About this task ▸ Using the entries below, return word for word the lines from the one containing "Instruction: Select the New Point tool" up to and including the last.

*** Available records ***

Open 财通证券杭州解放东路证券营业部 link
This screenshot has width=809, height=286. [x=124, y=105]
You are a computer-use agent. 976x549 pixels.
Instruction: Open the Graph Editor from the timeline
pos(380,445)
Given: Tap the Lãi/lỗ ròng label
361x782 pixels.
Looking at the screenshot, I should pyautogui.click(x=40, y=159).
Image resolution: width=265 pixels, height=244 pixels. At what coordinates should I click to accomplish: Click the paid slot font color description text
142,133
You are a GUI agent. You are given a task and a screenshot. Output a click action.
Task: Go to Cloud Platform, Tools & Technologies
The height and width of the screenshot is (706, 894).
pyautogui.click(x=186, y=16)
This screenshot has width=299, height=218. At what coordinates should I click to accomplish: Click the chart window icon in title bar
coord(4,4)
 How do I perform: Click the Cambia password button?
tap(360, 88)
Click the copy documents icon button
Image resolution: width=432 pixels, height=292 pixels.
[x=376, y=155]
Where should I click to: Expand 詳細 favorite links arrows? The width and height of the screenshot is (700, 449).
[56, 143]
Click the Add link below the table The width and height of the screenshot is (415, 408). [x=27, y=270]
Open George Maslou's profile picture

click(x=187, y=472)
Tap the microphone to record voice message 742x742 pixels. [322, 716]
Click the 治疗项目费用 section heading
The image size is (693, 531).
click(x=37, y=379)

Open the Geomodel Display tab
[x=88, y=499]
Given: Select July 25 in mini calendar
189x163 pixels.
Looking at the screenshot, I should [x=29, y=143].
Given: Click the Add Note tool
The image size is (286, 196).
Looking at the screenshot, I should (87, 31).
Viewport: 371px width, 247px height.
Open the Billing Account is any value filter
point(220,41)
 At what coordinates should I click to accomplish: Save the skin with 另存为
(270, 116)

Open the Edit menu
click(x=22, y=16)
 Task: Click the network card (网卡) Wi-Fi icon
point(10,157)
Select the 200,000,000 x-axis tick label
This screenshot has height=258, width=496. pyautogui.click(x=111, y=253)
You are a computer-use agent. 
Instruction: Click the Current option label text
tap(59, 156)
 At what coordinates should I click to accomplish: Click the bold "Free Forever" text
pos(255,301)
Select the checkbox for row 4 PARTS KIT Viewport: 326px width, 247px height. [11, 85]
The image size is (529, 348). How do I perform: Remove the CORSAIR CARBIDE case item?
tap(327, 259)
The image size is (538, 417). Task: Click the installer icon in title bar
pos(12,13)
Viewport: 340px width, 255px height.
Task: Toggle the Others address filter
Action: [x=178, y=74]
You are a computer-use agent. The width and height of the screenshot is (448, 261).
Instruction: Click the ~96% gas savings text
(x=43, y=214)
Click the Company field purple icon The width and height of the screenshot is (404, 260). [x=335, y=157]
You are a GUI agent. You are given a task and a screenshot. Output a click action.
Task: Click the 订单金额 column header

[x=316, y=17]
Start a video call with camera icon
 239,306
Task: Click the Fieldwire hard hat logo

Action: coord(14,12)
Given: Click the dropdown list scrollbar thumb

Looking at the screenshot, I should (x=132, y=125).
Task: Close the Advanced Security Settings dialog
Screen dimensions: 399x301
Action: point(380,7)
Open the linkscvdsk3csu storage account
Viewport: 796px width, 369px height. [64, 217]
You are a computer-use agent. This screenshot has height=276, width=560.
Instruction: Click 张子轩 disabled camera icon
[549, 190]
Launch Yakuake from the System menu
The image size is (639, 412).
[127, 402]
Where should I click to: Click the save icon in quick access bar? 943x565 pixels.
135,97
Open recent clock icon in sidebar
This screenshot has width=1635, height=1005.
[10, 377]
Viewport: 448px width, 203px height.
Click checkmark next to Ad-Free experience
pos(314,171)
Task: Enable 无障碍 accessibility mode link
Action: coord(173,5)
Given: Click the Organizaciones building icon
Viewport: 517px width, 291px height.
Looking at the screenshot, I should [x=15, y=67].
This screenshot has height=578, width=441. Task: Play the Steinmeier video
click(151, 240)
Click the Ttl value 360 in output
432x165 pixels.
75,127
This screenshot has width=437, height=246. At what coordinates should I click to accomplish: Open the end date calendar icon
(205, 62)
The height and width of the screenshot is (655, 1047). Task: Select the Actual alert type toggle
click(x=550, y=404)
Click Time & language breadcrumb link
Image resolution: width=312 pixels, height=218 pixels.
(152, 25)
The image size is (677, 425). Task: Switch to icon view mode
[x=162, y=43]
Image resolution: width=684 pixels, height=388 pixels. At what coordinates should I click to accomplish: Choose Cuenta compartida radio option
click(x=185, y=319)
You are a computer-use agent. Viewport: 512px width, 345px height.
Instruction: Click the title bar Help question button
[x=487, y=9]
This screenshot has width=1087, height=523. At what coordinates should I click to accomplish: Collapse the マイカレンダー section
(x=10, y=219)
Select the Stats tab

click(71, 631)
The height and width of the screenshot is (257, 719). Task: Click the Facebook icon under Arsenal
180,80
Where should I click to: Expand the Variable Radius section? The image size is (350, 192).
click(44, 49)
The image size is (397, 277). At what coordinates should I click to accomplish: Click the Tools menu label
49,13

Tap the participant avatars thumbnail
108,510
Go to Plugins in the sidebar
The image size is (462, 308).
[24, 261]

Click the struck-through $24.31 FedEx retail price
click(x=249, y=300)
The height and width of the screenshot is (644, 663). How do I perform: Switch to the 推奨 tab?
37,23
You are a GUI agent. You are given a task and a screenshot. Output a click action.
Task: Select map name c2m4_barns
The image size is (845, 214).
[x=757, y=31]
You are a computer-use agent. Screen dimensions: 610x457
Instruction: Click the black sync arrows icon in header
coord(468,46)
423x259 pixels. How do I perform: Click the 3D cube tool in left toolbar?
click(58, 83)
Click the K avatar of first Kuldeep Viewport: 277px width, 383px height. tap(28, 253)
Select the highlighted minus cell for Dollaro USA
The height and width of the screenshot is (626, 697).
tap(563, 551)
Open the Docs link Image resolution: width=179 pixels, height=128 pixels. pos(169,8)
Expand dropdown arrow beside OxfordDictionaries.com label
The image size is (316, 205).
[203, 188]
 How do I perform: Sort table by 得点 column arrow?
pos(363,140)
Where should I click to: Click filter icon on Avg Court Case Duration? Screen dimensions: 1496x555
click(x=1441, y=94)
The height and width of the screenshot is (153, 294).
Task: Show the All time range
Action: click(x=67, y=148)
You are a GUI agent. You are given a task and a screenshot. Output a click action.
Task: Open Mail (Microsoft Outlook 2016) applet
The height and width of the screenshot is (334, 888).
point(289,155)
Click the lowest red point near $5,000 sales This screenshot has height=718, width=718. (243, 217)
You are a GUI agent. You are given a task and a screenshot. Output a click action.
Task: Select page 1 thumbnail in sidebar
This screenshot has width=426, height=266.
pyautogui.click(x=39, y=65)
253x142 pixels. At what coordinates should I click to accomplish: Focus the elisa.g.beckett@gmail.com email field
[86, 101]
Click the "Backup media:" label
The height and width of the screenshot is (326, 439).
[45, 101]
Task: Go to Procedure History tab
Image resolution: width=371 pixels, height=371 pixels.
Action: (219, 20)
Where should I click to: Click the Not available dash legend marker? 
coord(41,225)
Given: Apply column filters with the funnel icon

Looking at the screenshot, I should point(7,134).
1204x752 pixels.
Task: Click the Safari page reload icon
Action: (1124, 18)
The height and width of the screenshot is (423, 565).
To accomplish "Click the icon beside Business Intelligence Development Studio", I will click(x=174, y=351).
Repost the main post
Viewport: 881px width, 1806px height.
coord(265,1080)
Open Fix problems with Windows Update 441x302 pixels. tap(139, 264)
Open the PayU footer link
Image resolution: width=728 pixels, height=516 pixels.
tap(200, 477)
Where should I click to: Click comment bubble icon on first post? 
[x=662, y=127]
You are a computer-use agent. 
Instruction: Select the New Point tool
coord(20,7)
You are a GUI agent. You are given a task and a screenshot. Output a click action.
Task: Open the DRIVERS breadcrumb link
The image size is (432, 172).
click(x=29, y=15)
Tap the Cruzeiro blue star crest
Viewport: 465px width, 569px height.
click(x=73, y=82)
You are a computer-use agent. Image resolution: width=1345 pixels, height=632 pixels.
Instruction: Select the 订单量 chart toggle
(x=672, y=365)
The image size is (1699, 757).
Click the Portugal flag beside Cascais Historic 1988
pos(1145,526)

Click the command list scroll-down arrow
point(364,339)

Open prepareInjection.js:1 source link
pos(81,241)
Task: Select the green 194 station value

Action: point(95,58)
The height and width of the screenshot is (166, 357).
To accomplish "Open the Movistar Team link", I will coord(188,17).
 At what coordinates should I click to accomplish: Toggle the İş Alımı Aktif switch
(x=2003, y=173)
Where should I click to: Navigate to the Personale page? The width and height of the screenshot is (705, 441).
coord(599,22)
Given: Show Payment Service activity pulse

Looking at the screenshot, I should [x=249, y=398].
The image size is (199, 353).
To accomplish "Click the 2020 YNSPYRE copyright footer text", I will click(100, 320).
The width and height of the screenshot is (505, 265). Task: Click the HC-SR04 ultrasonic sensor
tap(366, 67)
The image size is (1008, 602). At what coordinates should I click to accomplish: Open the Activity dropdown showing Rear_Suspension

***

Result for this exercise ▸
Instruction: Select the New Point tool
coord(20,7)
You are a GUI agent. You are given a task and a screenshot. Output a click action.
Task: Open the DRIVERS breadcrumb link
The image size is (432, 172).
click(x=29, y=15)
Tap the Cruzeiro blue star crest
Viewport: 465px width, 569px height.
click(x=73, y=82)
You are a computer-use agent. Image resolution: width=1345 pixels, height=632 pixels.
Instruction: Select the 订单量 chart toggle
(x=672, y=365)
The image size is (1699, 757).
Click the Portugal flag beside Cascais Historic 1988
pos(1145,526)

Click the command list scroll-down arrow
point(364,339)

Open prepareInjection.js:1 source link
pos(81,241)
Task: Select the green 194 station value

Action: point(95,58)
The height and width of the screenshot is (166, 357).
To accomplish "Open the Movistar Team link", I will coord(188,17).
 At what coordinates should I click to accomplish: Toggle the İş Alımı Aktif switch
(x=2003, y=173)
Where should I click to: Navigate to the Personale page? The width and height of the screenshot is (705, 441).
coord(599,22)
Given: Show Payment Service activity pulse

Looking at the screenshot, I should [x=249, y=398].
The image size is (199, 353).
To accomplish "Click the 2020 YNSPYRE copyright footer text", I will click(100, 320).
The width and height of the screenshot is (505, 265). Task: Click the HC-SR04 ultrasonic sensor
tap(366, 67)
The image size is (1008, 602). At what coordinates should I click to accomplish: Open the Activity dropdown showing Rear_Suspension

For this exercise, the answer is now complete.